Just as a discussion point for evaluating the complexity of getting
maintenance information into and out of an Ethernet/802.3/IP
infrastructure, here is a strawman.

Use SNMP with some new MIBs, reporting performance as previously
suggested.  Likely objections to this approach would be on the basis
of the implementation expense of the IP/UDP/SNMP stack, and the
management issues of assigning IP addresses to isolated and remote
equipment.

The cost of digital logic and the memory required to buffer
packets and store code is dropping very fast.  The management and
assignment of IP addresses for switching and routing devices is not
an issue because managing those devices already requires IP address
assignment, and that infrastructure works.  The remaining problem is
to communicate with regenerators, which might be required for long
haul links, 

Since we're talking about two port devices with point-to-point
links, some simplifications can be used.

1. Special MAC address or MAC control frame encapsulation
	instead of IP over Ethernet encapsulation.
2. No real need for an actual unique IP address.  Some
	dummy would do. (say -1 for the destination address)
3. For the purpose of looking further down the regen chain,
	subtract 1 from the destination address for each expected hop.
	Each regen can increment and foward, processing the frame itself
	when it gets to -1 or zero.
4. For directing the response, use the "source IP address" which is
	the number of hops away.  It doesn't change during forwarding
	and is inverted and used to generated the response "dest IP addr".
5. Non cooperating stations at the end of the chain cause timeouts.
6. Cooperating ending stations can respond with some error code saying that
	the end of the regen chain has been reached.
7. 802.3 could define the MIBs and MAC addressing/type code for this
	type of function, leaving the other IP/SNMP formats, addressing and
	forwarding functions to another group.
8. Quick notification to upper layers of a span failure can be achieved
	by assigning some IDLE_2 code which is used by regens seeing
	a loss of signal or which see IDLE_2 codes come in.  Layer 3
	can redirect traffic while the MAC maintenance layer can probe
	the chain for fault isolation.

Advantages:
1. SNMP/IP is already defined.
2. No IP address configuration.
3. No explicit topology discovery required.
4. Backward compatibility with older equipment
5. Everything works even without this
6. Minimum effort at 802.3 - Variables and MIB; Address and Type Code;
	extra IDLE_2 code for span failure notification.

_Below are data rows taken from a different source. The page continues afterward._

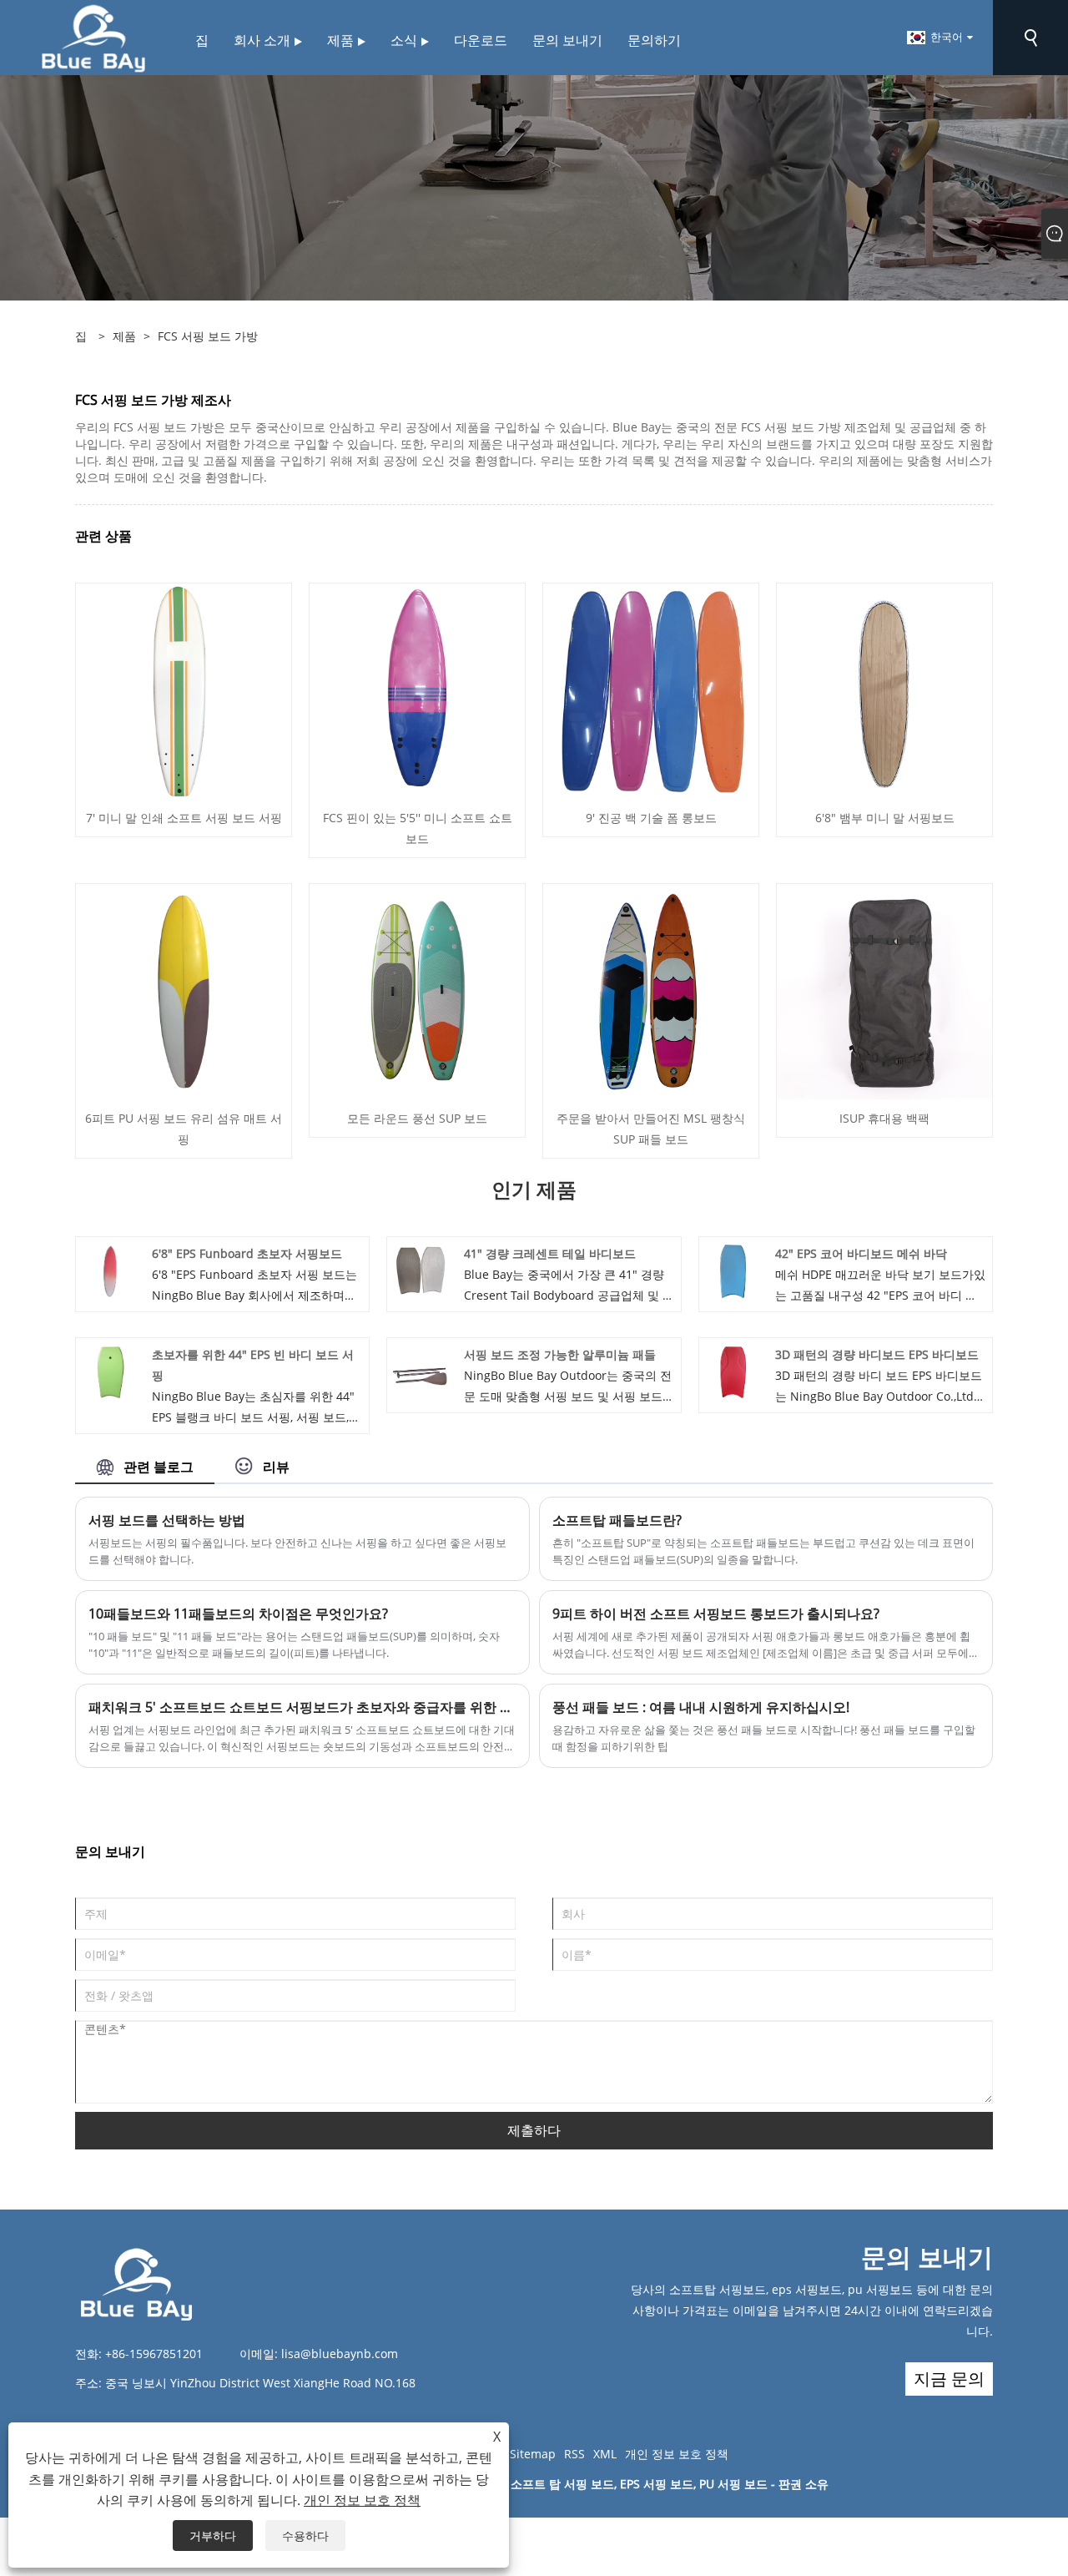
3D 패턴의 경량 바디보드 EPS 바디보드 (877, 1354)
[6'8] (884, 690)
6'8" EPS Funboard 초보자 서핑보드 (247, 1253)
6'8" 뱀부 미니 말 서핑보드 (885, 818)
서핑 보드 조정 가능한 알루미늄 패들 (560, 1354)
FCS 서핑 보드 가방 (208, 336)
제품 (124, 336)
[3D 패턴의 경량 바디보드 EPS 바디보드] (733, 1371)
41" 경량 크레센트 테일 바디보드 (550, 1253)
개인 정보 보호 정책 (676, 2454)
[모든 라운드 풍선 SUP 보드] (417, 990)
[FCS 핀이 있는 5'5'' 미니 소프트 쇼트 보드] (417, 690)
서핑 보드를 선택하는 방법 (166, 1520)
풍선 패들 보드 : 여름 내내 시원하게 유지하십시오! (700, 1707)
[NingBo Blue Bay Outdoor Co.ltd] (93, 36)
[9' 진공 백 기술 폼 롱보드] (650, 690)
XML (605, 2454)
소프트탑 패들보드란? (617, 1520)
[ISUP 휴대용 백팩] (884, 990)
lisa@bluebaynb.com (339, 2353)
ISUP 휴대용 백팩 (884, 1118)
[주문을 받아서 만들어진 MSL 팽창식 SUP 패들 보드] (650, 990)
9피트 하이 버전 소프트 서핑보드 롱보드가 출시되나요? (715, 1613)
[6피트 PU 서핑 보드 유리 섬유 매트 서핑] (183, 990)
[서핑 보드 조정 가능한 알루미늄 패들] (421, 1371)
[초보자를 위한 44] (110, 1371)
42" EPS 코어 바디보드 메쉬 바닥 (861, 1253)
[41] (421, 1270)
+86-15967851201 (154, 2353)
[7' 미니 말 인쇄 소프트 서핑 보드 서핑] (183, 690)
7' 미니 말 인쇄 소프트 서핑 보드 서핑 (184, 818)
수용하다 (305, 2535)
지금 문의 (949, 2378)
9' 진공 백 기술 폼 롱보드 (651, 818)
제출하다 (534, 2130)
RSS (574, 2454)
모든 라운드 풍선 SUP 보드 (417, 1118)
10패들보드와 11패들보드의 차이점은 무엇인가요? (238, 1613)
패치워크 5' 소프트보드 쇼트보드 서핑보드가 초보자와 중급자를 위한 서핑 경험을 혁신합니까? (302, 1707)
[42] (733, 1270)
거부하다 (212, 2535)
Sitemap (533, 2454)
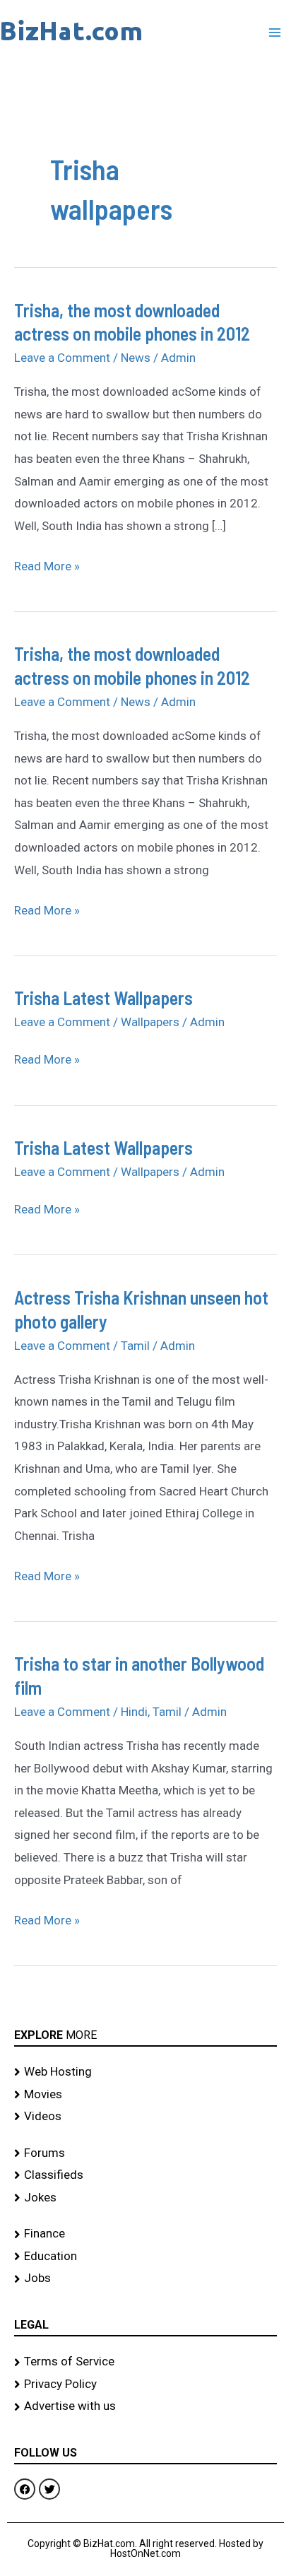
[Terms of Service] (145, 2362)
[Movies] (145, 2094)
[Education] (145, 2256)
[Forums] (145, 2153)
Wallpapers (150, 1022)
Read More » (47, 564)
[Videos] (145, 2116)
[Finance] (145, 2234)
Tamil (135, 1346)
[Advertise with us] (145, 2406)
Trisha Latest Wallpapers (103, 997)
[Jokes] (145, 2198)
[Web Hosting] (145, 2072)
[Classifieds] (145, 2175)
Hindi (134, 1712)
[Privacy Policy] (145, 2384)
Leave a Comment (62, 358)
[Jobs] (145, 2278)
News (135, 358)
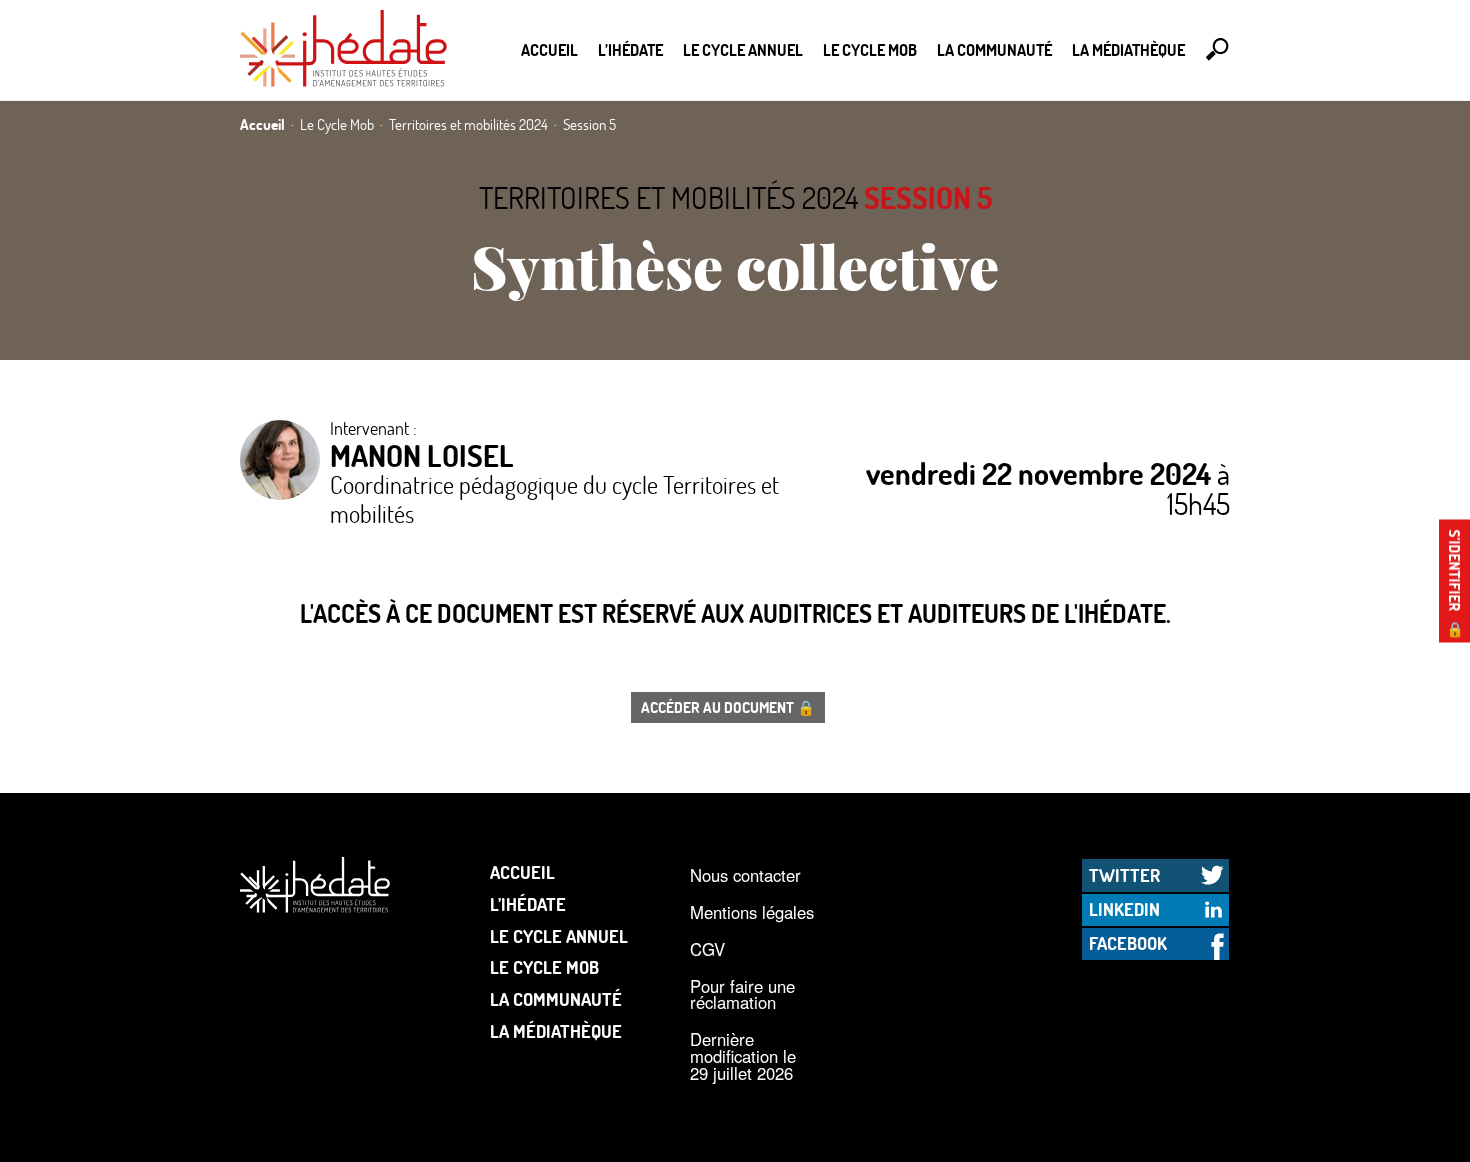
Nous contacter (745, 875)
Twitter (1124, 875)
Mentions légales (752, 912)
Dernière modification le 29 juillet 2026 (743, 1055)
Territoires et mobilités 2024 (668, 197)
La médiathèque (1128, 49)
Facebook (1128, 943)
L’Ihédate (630, 49)
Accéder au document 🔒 (728, 707)
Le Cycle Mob (870, 49)
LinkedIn (1124, 909)
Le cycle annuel (743, 49)
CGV (707, 949)
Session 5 (928, 197)
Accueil (549, 49)
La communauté (994, 49)
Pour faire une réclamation (742, 994)
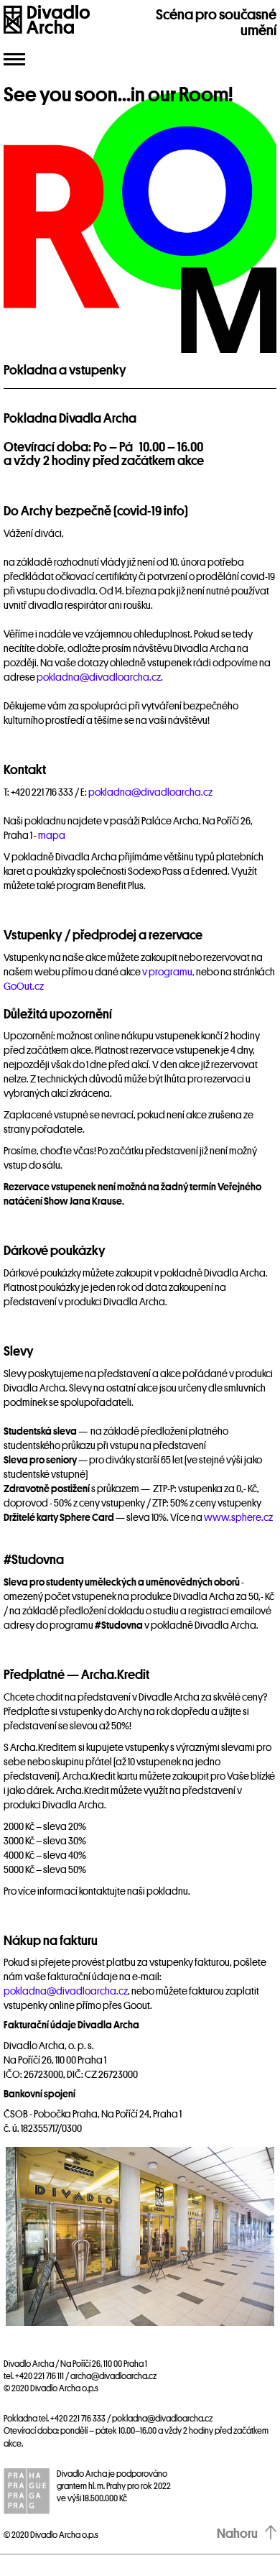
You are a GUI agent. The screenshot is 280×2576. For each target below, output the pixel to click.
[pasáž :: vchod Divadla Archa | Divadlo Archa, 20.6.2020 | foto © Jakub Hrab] (140, 2236)
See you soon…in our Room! (118, 95)
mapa (51, 835)
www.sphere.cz (238, 1517)
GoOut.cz (24, 986)
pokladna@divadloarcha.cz (99, 677)
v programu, (168, 972)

This kind of approach depends on store and forward.  Standard
regeneration forwards bits without parsing the packet, so this either
causes delays or has to modify/invalidate packets on the fly as they
pass through.  However, this amount of store and forward is
comparable to that required by proposed FEC schemes.

There might still be an issue about making sure there's enough
bandwidth to interpolate the response into the traffic stream.  I
thought about using PAUSE frames, but if the endstations at the two
ends are using the also, there would be interference.  We can, of
course, use the previously discussed HOLD mechanisms and restrict the
stations at the end of regenerator chains to only 95.8% of the link's
available throughput, always leaving some bandwidth for this
kind of response traffic.


I present this gedanken to show the possibility of retrieving THE key piece
of Maintenance information -- WHICH span has a problem.  SONET carries
other additional information, and I look forward to understanding
their applicability to the transport of Ethernet packets at 10 Gb/s.